- [Page excerpt]:
Red Hat OpenShift — Production Depth

  • Substantial Kubernetes experience with a material portion on Red Hat OpenShift in bare-metal or on-premises enterprise environments — not exclusively managed cloud Kubernetes.
  • OpenShift security model: Security Context Constraints, Network Policy, namespace RBAC, and the constraints that apply to stateful, high-throughput workloads.
  • StatefulSet lifecycle, PersistentVolumeClaim management, and StorageClass selection for write-intensive time-series workloads.
  • OCP upgrade path management and the implications for Operator compatibility and cluster monitoring interactions.
  • Multi-cluster OpenShift topology: hub and spoke architectures, cross-cluster networking, and remote scrape or remote_write connectivity across cluster boundaries.
  • Comfort designing for IPv6 and dual-stack network environments — increasingly common in carrier-grade infrastructure deployments.

- [Material supplied]:
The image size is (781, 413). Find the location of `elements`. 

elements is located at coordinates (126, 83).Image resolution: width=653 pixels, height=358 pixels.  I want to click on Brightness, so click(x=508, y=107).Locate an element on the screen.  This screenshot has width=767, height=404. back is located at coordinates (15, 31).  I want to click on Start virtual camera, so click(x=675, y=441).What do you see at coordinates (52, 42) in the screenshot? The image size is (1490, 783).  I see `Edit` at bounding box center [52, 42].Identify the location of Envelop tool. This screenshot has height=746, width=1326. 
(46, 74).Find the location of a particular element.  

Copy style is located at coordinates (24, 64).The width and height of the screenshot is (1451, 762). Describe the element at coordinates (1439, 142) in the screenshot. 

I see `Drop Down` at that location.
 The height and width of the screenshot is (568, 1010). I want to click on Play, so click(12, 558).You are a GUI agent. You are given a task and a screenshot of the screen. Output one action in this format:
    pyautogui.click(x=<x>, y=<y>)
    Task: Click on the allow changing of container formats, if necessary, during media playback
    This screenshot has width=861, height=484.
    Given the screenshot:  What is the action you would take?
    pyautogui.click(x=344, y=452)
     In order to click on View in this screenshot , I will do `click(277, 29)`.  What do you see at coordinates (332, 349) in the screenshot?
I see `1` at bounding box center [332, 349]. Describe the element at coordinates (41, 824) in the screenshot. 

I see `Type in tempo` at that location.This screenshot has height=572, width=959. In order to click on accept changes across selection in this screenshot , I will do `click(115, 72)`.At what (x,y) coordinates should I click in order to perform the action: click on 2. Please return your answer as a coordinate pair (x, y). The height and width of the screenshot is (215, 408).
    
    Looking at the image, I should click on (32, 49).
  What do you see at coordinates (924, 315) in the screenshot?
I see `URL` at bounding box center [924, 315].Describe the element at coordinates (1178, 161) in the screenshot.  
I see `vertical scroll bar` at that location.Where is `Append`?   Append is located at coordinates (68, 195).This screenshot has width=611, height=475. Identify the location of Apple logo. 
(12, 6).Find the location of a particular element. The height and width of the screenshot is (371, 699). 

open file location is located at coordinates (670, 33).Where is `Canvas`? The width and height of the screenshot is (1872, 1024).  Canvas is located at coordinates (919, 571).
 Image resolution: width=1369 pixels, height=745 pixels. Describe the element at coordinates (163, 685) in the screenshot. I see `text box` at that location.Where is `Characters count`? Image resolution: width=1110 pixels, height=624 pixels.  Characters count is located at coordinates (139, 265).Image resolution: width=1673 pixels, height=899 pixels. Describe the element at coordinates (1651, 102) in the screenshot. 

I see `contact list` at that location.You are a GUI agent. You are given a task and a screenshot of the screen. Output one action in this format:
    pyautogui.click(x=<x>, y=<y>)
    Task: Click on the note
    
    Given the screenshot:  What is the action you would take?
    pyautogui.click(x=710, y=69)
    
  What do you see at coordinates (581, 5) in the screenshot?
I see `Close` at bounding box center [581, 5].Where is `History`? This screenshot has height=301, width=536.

- [Task set]:
- 1) Retype the OpenShift excerpt, starting at "Red Hat OpenShift —" and ending at "stateful, high-throughput workloads.".
- 2) Answer these questions from the OpenShift excerpt:
(a) What kind of workloads is StorageClass selection meant for?
(b) Which architectures are named under multi-cluster OpenShift topology?
(c) In what kind of deployments are IPv6 and dual-stack network environments said to be increasingly common?

- [Replies]:
- 1)
Red Hat OpenShift — Production Depth

  • Substantial Kubernetes experience with a material portion on Red Hat OpenShift in bare-metal or on-premises enterprise environments — not exclusively managed cloud Kubernetes.
  • OpenShift security model: Security Context Constraints, Network Policy, namespace RBAC, and the constraints that apply to stateful, high-throughput workloads.

- 2)
(a) Write-intensive time-series workloads.
(b) Hub and spoke architectures.
(c) Carrier-grade infrastructure deployments.